Canadian-American philosopher (born 1963)

Mark Alan Walker (born 1963) is a Canadian-American philosopher. He is a professor of philosophy at New Mexico State University, where he occupies the Richard L. Hedden Endowed Chair in Advanced Philosophical Studies. Prior to his professorship at NMSU Prof. Walker taught at McMaster University in the department of philosophy and the Arts & Science Programme. He is the author of Happy-People Pills for All (Oxford: Blackwell Press, 2013) and Free Money for All (New York: Palgrave, 2016). Walker founded and was president of the former nonprofit organization Permanent End International (2003–2007), which had been devoted to ending hunger, illiteracy and environmental degradation through the dissemination of modular aquaponics systems for farming. He serves on the editorial board of the Journal of Evolution and Technology and on the board of directors of the Institute for Ethics and Emerging Technologies. He is a former board member of the non-profit organization Humanity+ (formerly World Transhumanist Association).

================

__Your tasks__.
1. According to the biography of Mark Alan Walker, which endowed chair does he hold at New Mexico State University?
2. Write the next part of the biography of Mark Alan Walker, picking up after its final sentence.

__Collected data__.
================

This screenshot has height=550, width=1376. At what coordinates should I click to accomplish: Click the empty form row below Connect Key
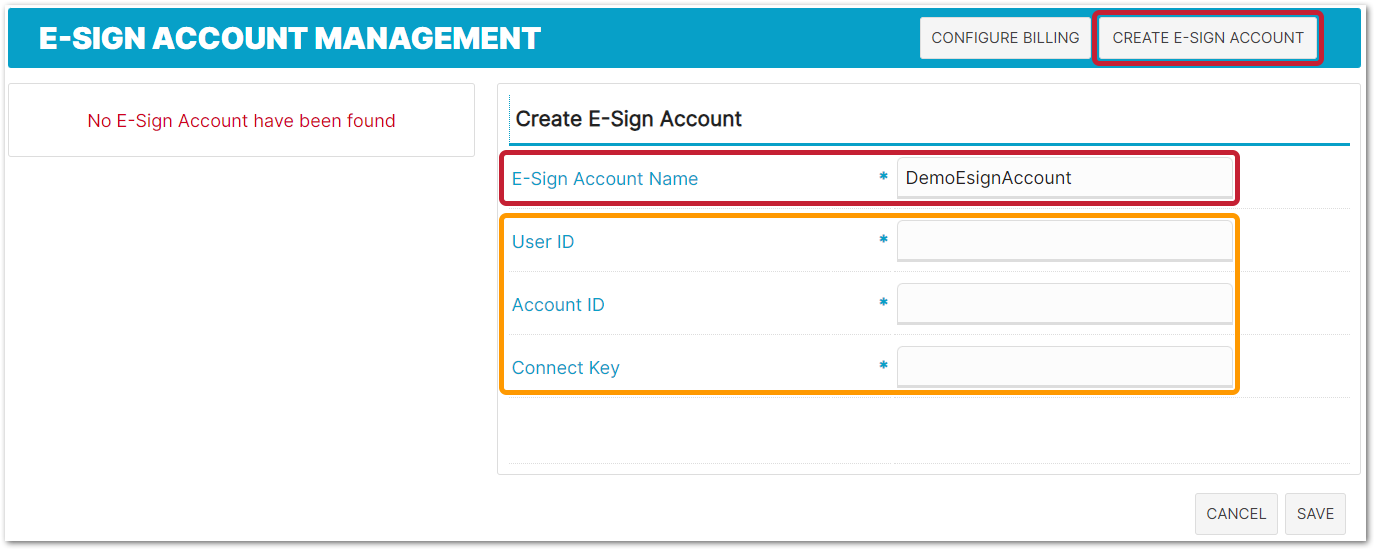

================

__Solved tasks__.
1. The Richard L. Hedden Endowed Chair in Advanced Philosophical Studies.

2.
Professor Walker is a consequentialist who argues that humans have a responsibility to perfect themselves in the realm of morality and virtue. He has written extensively about the ethics of using technology to enhance human capabilities (including advocacy of superlongevity and biohappiness); about the possibility of enhancing virtue genetically, through both genetic modification and the cultivation of humans with larger brains and a better understanding of moral reasoning; and about the moral obligations that humans may have toward artificially intelligent beings in the future. He also co-authored an influential piece about the nexus between transhumanism and religion, with Heidi Campbell.